• _REQUIRED ACTION_
What this exercise requires is a verbatim reproduction of the data below.

• _DATASET ENTRIES_
^^^^

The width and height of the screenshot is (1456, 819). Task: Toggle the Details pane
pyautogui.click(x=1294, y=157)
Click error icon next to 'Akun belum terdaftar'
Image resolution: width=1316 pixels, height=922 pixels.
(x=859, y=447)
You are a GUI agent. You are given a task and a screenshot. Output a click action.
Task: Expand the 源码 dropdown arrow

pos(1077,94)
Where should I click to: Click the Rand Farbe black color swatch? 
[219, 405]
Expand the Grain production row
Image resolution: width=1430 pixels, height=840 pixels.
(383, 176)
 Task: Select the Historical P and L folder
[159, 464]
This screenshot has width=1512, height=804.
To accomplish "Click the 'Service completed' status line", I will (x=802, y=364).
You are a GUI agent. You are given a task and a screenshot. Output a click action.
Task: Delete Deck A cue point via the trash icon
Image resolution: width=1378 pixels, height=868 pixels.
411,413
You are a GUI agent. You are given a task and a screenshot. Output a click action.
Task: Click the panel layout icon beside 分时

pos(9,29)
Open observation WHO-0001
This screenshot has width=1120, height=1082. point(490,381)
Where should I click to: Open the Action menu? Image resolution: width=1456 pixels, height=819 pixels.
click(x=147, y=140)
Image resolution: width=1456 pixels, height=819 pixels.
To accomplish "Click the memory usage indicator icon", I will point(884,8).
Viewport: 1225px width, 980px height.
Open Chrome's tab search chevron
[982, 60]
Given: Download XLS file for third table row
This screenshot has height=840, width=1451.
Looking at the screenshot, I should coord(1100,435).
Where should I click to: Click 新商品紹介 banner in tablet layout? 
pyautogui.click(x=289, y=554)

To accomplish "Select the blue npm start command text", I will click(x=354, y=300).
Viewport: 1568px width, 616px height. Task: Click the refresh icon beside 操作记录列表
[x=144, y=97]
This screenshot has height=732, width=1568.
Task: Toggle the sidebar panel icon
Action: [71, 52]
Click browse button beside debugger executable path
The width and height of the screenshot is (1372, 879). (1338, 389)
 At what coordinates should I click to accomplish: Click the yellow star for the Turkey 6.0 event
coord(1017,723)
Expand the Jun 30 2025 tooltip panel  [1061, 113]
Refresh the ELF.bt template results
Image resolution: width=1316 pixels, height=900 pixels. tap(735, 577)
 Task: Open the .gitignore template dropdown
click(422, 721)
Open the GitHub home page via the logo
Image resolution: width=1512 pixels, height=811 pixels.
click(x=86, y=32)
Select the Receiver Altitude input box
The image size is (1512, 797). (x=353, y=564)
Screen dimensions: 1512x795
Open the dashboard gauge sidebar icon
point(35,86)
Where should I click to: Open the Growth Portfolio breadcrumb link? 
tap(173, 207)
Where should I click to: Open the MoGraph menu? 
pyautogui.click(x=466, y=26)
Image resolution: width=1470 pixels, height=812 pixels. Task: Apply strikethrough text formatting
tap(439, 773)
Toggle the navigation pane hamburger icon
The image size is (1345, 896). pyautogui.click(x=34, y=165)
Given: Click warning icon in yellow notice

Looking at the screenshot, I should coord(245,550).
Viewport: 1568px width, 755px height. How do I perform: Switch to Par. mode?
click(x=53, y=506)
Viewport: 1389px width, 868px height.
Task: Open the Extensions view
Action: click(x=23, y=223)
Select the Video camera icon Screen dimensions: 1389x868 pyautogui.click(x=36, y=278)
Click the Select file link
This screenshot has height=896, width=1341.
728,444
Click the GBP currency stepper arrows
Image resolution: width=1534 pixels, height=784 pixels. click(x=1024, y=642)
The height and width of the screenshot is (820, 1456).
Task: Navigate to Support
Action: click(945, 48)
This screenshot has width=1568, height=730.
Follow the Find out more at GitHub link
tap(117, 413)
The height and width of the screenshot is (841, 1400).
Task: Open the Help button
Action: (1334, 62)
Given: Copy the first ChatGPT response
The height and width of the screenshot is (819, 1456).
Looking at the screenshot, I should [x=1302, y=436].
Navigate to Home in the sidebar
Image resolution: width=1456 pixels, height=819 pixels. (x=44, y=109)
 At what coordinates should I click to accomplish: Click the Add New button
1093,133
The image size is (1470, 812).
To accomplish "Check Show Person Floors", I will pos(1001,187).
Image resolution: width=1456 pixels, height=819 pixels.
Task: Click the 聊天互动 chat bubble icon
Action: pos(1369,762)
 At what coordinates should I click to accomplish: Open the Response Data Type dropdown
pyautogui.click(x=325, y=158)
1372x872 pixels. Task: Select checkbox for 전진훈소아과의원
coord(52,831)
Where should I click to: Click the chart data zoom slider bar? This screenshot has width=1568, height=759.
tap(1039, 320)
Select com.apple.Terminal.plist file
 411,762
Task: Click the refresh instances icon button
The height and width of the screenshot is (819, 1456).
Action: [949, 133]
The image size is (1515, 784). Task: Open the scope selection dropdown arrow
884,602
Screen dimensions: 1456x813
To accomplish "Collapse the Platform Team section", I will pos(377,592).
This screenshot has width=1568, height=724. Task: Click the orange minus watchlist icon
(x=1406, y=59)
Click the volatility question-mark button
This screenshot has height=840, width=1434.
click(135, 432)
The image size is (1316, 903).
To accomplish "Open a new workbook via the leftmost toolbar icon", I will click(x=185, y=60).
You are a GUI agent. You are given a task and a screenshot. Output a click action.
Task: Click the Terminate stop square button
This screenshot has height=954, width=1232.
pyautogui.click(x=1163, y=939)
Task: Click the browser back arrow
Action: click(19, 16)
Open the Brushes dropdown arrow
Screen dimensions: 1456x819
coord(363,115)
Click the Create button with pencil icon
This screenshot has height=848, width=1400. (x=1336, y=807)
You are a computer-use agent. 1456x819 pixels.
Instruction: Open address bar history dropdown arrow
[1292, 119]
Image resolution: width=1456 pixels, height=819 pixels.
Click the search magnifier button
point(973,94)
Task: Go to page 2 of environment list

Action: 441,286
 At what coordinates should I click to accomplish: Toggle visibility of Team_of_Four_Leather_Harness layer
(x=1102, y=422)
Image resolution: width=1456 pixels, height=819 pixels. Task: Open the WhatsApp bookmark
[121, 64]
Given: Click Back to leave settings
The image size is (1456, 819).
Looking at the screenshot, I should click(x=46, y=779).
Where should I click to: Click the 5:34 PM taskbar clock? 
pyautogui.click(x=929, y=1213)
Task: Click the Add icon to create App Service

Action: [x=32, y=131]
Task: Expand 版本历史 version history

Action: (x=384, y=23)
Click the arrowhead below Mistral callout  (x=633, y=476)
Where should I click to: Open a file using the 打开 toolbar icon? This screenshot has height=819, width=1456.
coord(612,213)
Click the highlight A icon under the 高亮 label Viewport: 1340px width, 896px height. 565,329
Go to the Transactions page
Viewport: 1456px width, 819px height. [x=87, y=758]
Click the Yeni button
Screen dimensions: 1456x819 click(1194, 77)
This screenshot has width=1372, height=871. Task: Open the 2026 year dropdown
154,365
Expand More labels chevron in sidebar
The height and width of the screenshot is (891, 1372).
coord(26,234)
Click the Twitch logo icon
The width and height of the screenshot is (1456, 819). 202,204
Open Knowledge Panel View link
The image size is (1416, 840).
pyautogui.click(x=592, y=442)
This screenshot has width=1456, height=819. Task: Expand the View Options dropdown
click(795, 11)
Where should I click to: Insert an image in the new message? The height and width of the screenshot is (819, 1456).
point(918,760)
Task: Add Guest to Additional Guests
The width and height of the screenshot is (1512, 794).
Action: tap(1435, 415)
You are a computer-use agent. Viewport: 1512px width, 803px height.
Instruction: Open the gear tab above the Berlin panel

^^^^

• _FINAL ANSWER_
The width and height of the screenshot is (1456, 819). Task: Toggle the Details pane
pyautogui.click(x=1294, y=157)
Click error icon next to 'Akun belum terdaftar'
Image resolution: width=1316 pixels, height=922 pixels.
(x=859, y=447)
You are a GUI agent. You are given a task and a screenshot. Output a click action.
Task: Expand the 源码 dropdown arrow

pos(1077,94)
Where should I click to: Click the Rand Farbe black color swatch? 
[219, 405]
Expand the Grain production row
Image resolution: width=1430 pixels, height=840 pixels.
(383, 176)
 Task: Select the Historical P and L folder
[159, 464]
This screenshot has width=1512, height=804.
To accomplish "Click the 'Service completed' status line", I will (x=802, y=364).
You are a GUI agent. You are given a task and a screenshot. Output a click action.
Task: Delete Deck A cue point via the trash icon
Image resolution: width=1378 pixels, height=868 pixels.
411,413
You are a GUI agent. You are given a task and a screenshot. Output a click action.
Task: Click the panel layout icon beside 分时

pos(9,29)
Open observation WHO-0001
This screenshot has width=1120, height=1082. point(490,381)
Where should I click to: Open the Action menu? Image resolution: width=1456 pixels, height=819 pixels.
click(x=147, y=140)
Image resolution: width=1456 pixels, height=819 pixels.
To accomplish "Click the memory usage indicator icon", I will point(884,8).
Viewport: 1225px width, 980px height.
Open Chrome's tab search chevron
[982, 60]
Given: Download XLS file for third table row
This screenshot has height=840, width=1451.
Looking at the screenshot, I should coord(1100,435).
Where should I click to: Click 新商品紹介 banner in tablet layout? 
pyautogui.click(x=289, y=554)

To accomplish "Select the blue npm start command text", I will click(x=354, y=300).
Viewport: 1568px width, 616px height. Task: Click the refresh icon beside 操作记录列表
[x=144, y=97]
This screenshot has height=732, width=1568.
Task: Toggle the sidebar panel icon
Action: [71, 52]
Click browse button beside debugger executable path
The width and height of the screenshot is (1372, 879). (1338, 389)
 At what coordinates should I click to accomplish: Click the yellow star for the Turkey 6.0 event
coord(1017,723)
Expand the Jun 30 2025 tooltip panel  [1061, 113]
Refresh the ELF.bt template results
Image resolution: width=1316 pixels, height=900 pixels. tap(735, 577)
 Task: Open the .gitignore template dropdown
click(422, 721)
Open the GitHub home page via the logo
Image resolution: width=1512 pixels, height=811 pixels.
click(x=86, y=32)
Select the Receiver Altitude input box
The image size is (1512, 797). (x=353, y=564)
Screen dimensions: 1512x795
Open the dashboard gauge sidebar icon
point(35,86)
Where should I click to: Open the Growth Portfolio breadcrumb link? 
tap(173, 207)
Where should I click to: Open the MoGraph menu? 
pyautogui.click(x=466, y=26)
Image resolution: width=1470 pixels, height=812 pixels. Task: Apply strikethrough text formatting
tap(439, 773)
Toggle the navigation pane hamburger icon
The image size is (1345, 896). pyautogui.click(x=34, y=165)
Given: Click warning icon in yellow notice

Looking at the screenshot, I should coord(245,550).
Viewport: 1568px width, 755px height. How do I perform: Switch to Par. mode?
click(x=53, y=506)
Viewport: 1389px width, 868px height.
Task: Open the Extensions view
Action: click(x=23, y=223)
Select the Video camera icon Screen dimensions: 1389x868 pyautogui.click(x=36, y=278)
Click the Select file link
This screenshot has height=896, width=1341.
728,444
Click the GBP currency stepper arrows
Image resolution: width=1534 pixels, height=784 pixels. click(x=1024, y=642)
The height and width of the screenshot is (820, 1456).
Task: Navigate to Support
Action: click(945, 48)
This screenshot has width=1568, height=730.
Follow the Find out more at GitHub link
tap(117, 413)
The height and width of the screenshot is (841, 1400).
Task: Open the Help button
Action: (1334, 62)
Given: Copy the first ChatGPT response
The height and width of the screenshot is (819, 1456).
Looking at the screenshot, I should [x=1302, y=436].
Navigate to Home in the sidebar
Image resolution: width=1456 pixels, height=819 pixels. (x=44, y=109)
 At what coordinates should I click to accomplish: Click the Add New button
1093,133
The image size is (1470, 812).
To accomplish "Check Show Person Floors", I will pos(1001,187).
Image resolution: width=1456 pixels, height=819 pixels.
Task: Click the 聊天互动 chat bubble icon
Action: pos(1369,762)
 At what coordinates should I click to accomplish: Open the Response Data Type dropdown
pyautogui.click(x=325, y=158)
1372x872 pixels. Task: Select checkbox for 전진훈소아과의원
coord(52,831)
Where should I click to: Click the chart data zoom slider bar? This screenshot has width=1568, height=759.
tap(1039, 320)
Select com.apple.Terminal.plist file
 411,762
Task: Click the refresh instances icon button
The height and width of the screenshot is (819, 1456).
Action: [949, 133]
The image size is (1515, 784). Task: Open the scope selection dropdown arrow
884,602
Screen dimensions: 1456x813
To accomplish "Collapse the Platform Team section", I will pos(377,592).
This screenshot has width=1568, height=724. Task: Click the orange minus watchlist icon
(x=1406, y=59)
Click the volatility question-mark button
This screenshot has height=840, width=1434.
click(135, 432)
The image size is (1316, 903).
To accomplish "Open a new workbook via the leftmost toolbar icon", I will click(x=185, y=60).
You are a GUI agent. You are given a task and a screenshot. Output a click action.
Task: Click the Terminate stop square button
This screenshot has height=954, width=1232.
pyautogui.click(x=1163, y=939)
Task: Click the browser back arrow
Action: click(19, 16)
Open the Brushes dropdown arrow
Screen dimensions: 1456x819
coord(363,115)
Click the Create button with pencil icon
This screenshot has height=848, width=1400. (x=1336, y=807)
You are a computer-use agent. 1456x819 pixels.
Instruction: Open address bar history dropdown arrow
[1292, 119]
Image resolution: width=1456 pixels, height=819 pixels.
Click the search magnifier button
point(973,94)
Task: Go to page 2 of environment list

Action: 441,286
 At what coordinates should I click to accomplish: Toggle visibility of Team_of_Four_Leather_Harness layer
(x=1102, y=422)
Image resolution: width=1456 pixels, height=819 pixels. Task: Open the WhatsApp bookmark
[121, 64]
Given: Click Back to leave settings
The image size is (1456, 819).
Looking at the screenshot, I should click(x=46, y=779).
Where should I click to: Click the 5:34 PM taskbar clock? 
pyautogui.click(x=929, y=1213)
Task: Click the Add icon to create App Service

Action: [x=32, y=131]
Task: Expand 版本历史 version history

Action: (x=384, y=23)
Click the arrowhead below Mistral callout  (x=633, y=476)
Where should I click to: Open a file using the 打开 toolbar icon? This screenshot has height=819, width=1456.
coord(612,213)
Click the highlight A icon under the 高亮 label Viewport: 1340px width, 896px height. 565,329
Go to the Transactions page
Viewport: 1456px width, 819px height. [x=87, y=758]
Click the Yeni button
Screen dimensions: 1456x819 click(1194, 77)
This screenshot has width=1372, height=871. Task: Open the 2026 year dropdown
154,365
Expand More labels chevron in sidebar
The height and width of the screenshot is (891, 1372).
coord(26,234)
Click the Twitch logo icon
The width and height of the screenshot is (1456, 819). 202,204
Open Knowledge Panel View link
The image size is (1416, 840).
pyautogui.click(x=592, y=442)
This screenshot has width=1456, height=819. Task: Expand the View Options dropdown
click(795, 11)
Where should I click to: Insert an image in the new message? The height and width of the screenshot is (819, 1456).
point(918,760)
Task: Add Guest to Additional Guests
The width and height of the screenshot is (1512, 794).
Action: tap(1435, 415)
You are a computer-use agent. Viewport: 1512px width, 803px height.
Instruction: Open the gear tab above the Berlin panel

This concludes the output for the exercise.